Exactly - it is ridiculous, but fun Gygaxian arcana at its finest.

I'm very disappointed to learn that ability modifiers still exist; I'd gotten my hopes up.

What's wrong with ability modifiers?

Sounds like an awful lot of dice rolling..

Welcome to D&D.
 

avin

First Post
An interesting thought about four rests and encounter powers (assuming they exist in some form, as an option, outside of the core rules, printed in very light and small font, in an obscure sidebar, carefully disguised and woven into the artwork, on a single page, protected by a secret page spell, so that some peoples' "fun" won't be destroyed, in 5e).

lol :)

Encounter Powers are alien to me, until now I find no good explanation out of the gamist world but, as an option, it should exist for those who like it.

Can we put in a separate booklet? :p:p:p:p:p
 


Keefe the Thief

Adventurer
Perhaps it's GOOD vancian magic. D&D has had :):):):):):) vancian magic for so long, it deserves some flexible, well thought-out, flavorful and fun resource management system like that.
 

Li Shenron

Legend
The sleeping game... :p

Really, such mechanics reek too much of gamism for my tastes. I say, keep the usual nightly rest as the only resting way to regain health by default, and just put a paragraph in the DMG suggesting alternative rules such as short naps, long naps and whatever, and tell the DM that she's going to have to choose which and how many to allow into the campaign. Do not even suggest any fixed number of rests, or any "default" choice will simply be nonsense for the majority of gamers.

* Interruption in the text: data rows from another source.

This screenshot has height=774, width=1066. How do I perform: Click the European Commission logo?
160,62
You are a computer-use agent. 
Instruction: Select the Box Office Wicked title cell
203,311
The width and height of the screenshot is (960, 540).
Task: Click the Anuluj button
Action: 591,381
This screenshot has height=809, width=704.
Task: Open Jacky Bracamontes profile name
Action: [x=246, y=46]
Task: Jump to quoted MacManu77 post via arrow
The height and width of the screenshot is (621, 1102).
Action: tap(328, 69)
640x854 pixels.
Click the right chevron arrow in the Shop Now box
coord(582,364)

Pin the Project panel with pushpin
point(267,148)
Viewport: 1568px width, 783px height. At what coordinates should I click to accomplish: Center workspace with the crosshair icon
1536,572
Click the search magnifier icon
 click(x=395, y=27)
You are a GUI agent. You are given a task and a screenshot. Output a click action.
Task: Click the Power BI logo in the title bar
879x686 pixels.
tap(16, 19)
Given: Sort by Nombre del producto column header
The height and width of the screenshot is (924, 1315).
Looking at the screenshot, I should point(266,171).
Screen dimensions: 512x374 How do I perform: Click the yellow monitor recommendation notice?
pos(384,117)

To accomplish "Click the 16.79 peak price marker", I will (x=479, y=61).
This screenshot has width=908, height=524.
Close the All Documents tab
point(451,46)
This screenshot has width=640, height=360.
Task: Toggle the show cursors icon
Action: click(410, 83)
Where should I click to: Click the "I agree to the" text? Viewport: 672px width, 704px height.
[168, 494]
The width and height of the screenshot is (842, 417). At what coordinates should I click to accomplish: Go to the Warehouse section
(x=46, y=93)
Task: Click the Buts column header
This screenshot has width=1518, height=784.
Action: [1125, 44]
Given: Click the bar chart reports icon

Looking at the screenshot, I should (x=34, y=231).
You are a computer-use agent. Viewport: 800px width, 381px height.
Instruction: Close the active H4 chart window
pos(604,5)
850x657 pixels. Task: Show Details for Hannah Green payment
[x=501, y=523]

At this point, I wish the designers would consider including a suggestion for splitting everybody's HP in half:
- the upper half representing getting tired, minor scratches, "morale drops" and similar abstract things: they heal automatically and fast between encounters, and can be healed by Warlords by shouting and Bards by singing in the middle of a battle
- the lower half representing real physical damage: they heal slowly (and NOT fully) with a long uninterrupted nightly rest, or otherwise with magic

The rest of the leaked information does neither excite me or bother me, except perhaps using HD for critical hits... doesn't make sense to me. Why should a robust, defensive class be also good at striking, and viceversa? Dwarven defenders and Swashbucklers?